Two days later, the whole family came to my home on Bowen Island for a final get-together. Mom was too weak to climb the stairs to the living room and needed two of us to help her walk. But she had a marvelous time sorting through what she loved to call the Crown Jewels—a lifetime’s worth of jewelry collected by a woman who loved her jewelry. Her three granddaughters, along with me and my sister-in-law, tried on rings and necklaces, earrings and brooches while Mom told us where they’d all come from. We laughed and joked and had a wonderful time.


And then Mom told us that she’d decided not to wait until after the family left five days later. She wanted to “do it” while they were still in Vancouver because she decided that would be easier for me. At first, I resisted. It was too soon! And then I realized that Mom, as always, was right. As much as I liked to think of myself as strong, efficient, and practical, I was going to need the support of my family at the end. I had my daughter, who had moved home for a few months, and my husband, but I realized the wisdom of having everyone with me on “the day.”


At Mom’s insistence (and you didn’t say no to Mom!), I called the M.A.i.D. worker early the next morning—a Monday—and was given Wednesday at 4 pm as the time.
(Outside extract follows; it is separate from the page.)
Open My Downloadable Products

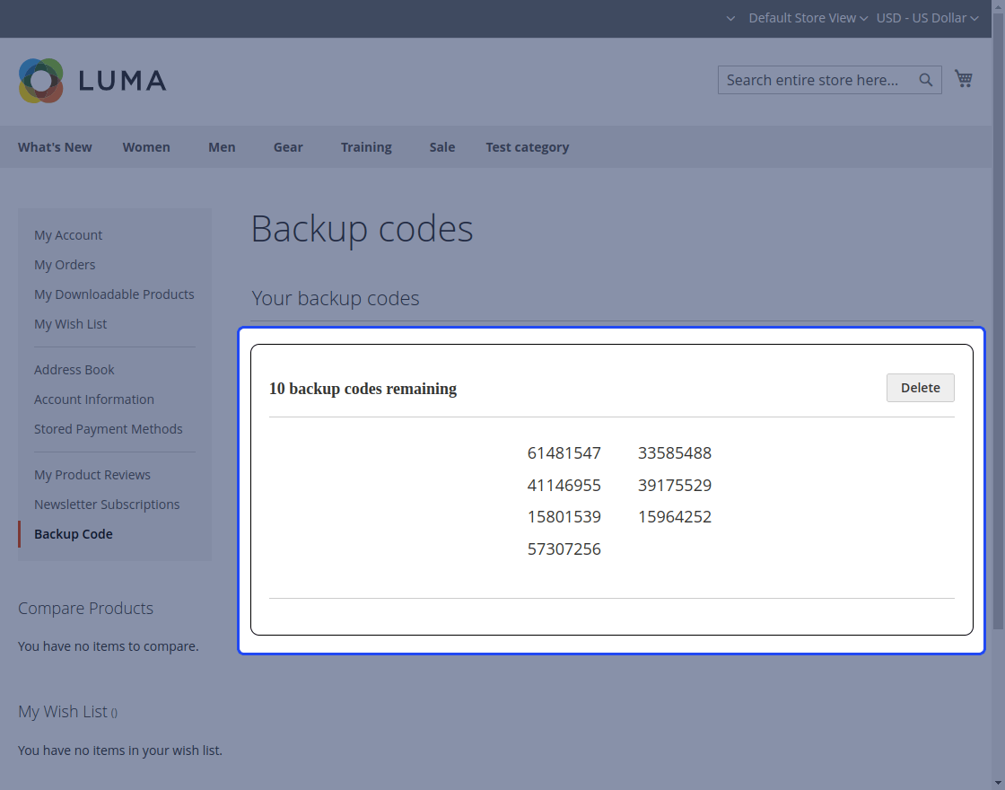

When I told Mom, her eyes lit up and she glowed with an inner beauty that transcended her frailty. Finally, she’d be released from the agony her life had become.


How could I deny her?


I filled those last bittersweet days with long talks, a last drive around the posh neighborhoods of West Vancouver with Mom and my oldest friend to whom my mother was like a second mother, a lot of laughs and jokes, and plenty of family time. The hours passed too swiftly.


Suddenly, Wednesday afternoon arrived. My daughter and my husband, along with my two nieces, nephew-in-law, sister-in-law and great niece crowded into Mom’s care home room. We laughed and cracked jokes, watched the baby try to crawl, sang songs, reminisced, and even took a family photo. Mom presided over everything with a calm and radiant good humor and kept saying how lucky she was to have such a loving family and that she could not wish for more from her long and happy life.

When I told her that “after”, we planned to go out for a nice dinner at a restaurant she liked, she looked up at me and asked, “Can I come?” A second later, she realized what she’d said and laughed. That was my mom.


I can’t yet write about my time with Mom after the family said their good-byes and the nurses arrived. I replay those last minutes over and over in my head and have not found a way to let them go. Perhaps I never will.


People tell me that what I did to support my mom through M.A.i.D. was the ultimate act of love. I have to trust that they are right.